> [Testo]:
————

#TuttaColpaDiAuzolle
Un vecchio e arcinoto esperimento, effettuato da Ivan Pavlov, dimostrò l’esistenza del riflesso condizionato (o riflesso pavloviano).
Per chi non lo conoscesse, il tutto consistette nel dare dei bocconcini a dei cani, ma solo ed esclusivamente dopo aver suonato un campanello. Dopo un po’ di tempo il solo suono del campanello portava automaticamente a un aumento della salivazione dei quadrupedi, senza nemmeno il bisogno di mostrare i bocconcini.
La cosa, spesso, ci fa sorridere pensando a quanto siano teneramente fessi i cani.
Ma se vi dicessi che la Warner Bros, da diversi anni, ci sta facendo fare la figura dei cani nell’esperimento di Pavlov?

————

> [Consegna a]: Elenca tutti gli avverbi in -mente presenti nel testo sull'esperimento di Pavlov.
Il testo e i record non hanno alcun legame tra loro.

Record per individuare gli elementi descritti:
————

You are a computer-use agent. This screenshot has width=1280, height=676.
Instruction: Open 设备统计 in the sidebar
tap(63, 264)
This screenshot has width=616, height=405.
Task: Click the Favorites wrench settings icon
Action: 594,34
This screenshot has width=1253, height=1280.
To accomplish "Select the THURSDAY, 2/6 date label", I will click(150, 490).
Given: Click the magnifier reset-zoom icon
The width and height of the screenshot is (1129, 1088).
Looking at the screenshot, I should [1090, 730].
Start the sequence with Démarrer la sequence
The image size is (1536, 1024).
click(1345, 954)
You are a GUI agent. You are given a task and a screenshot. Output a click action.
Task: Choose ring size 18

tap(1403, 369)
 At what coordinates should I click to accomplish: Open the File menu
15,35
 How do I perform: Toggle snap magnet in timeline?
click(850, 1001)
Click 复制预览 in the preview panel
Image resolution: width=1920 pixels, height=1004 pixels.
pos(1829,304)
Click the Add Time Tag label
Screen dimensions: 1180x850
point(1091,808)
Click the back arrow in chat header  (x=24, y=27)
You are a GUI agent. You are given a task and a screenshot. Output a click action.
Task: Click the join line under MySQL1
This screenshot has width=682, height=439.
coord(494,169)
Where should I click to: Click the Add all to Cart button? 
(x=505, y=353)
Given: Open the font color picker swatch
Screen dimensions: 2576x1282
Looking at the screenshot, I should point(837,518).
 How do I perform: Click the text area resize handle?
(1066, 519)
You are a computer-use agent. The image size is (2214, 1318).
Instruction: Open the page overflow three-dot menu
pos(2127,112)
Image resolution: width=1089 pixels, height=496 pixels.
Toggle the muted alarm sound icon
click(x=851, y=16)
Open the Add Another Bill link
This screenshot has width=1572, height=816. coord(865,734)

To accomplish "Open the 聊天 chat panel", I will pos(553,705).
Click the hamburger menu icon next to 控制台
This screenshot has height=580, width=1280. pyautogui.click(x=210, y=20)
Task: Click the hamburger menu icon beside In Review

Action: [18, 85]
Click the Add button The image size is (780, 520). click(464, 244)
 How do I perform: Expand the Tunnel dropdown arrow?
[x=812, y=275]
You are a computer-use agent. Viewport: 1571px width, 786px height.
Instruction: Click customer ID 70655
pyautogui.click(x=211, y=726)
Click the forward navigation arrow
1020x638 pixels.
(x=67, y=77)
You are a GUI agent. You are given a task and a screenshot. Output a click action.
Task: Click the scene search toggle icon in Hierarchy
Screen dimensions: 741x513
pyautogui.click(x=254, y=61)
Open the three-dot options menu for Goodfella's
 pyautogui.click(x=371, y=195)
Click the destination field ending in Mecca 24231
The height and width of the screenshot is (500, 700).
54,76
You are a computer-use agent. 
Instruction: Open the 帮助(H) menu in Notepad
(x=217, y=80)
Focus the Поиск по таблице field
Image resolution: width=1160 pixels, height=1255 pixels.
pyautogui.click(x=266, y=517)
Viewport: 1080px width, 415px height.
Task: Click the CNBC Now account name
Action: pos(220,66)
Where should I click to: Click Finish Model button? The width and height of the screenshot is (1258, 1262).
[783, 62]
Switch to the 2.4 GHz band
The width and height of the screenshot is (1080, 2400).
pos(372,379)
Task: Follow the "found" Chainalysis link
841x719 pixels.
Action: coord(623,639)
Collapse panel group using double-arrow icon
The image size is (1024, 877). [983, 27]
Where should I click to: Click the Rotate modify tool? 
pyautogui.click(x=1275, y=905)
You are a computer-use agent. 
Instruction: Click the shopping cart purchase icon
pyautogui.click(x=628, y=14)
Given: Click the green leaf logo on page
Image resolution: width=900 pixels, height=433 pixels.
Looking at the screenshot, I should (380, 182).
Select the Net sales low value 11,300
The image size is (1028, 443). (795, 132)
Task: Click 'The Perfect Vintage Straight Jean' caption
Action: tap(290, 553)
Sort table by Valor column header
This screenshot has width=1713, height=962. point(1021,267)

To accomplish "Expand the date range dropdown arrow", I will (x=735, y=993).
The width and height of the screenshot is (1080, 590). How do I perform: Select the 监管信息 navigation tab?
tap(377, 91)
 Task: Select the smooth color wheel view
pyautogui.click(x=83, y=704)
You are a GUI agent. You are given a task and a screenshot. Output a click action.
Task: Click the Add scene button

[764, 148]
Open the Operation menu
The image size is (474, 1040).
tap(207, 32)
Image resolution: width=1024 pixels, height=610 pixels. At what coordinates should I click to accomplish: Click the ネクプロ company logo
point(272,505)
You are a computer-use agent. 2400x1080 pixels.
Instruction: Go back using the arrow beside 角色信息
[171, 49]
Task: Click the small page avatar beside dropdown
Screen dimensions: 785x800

————

> [Consegna b]: Nei record, riscrivi la parte che si apre con la riga contenente "At what coordinates should I click to accomplish: Open" e si chiude con quella contenente "Click the back", sostituendo "timeline" con "track" e lasciando invariato tutto il resto.

> [Risultato atteso a]: esclusivamente, automaticamente, teneramente

> [Risultato atteso b]:
 At what coordinates should I click to accomplish: Open the File menu
15,35
 How do I perform: Toggle snap magnet in track?
click(850, 1001)
Click 复制预览 in the preview panel
Image resolution: width=1920 pixels, height=1004 pixels.
pos(1829,304)
Click the Add Time Tag label
Screen dimensions: 1180x850
point(1091,808)
Click the back arrow in chat header  (x=24, y=27)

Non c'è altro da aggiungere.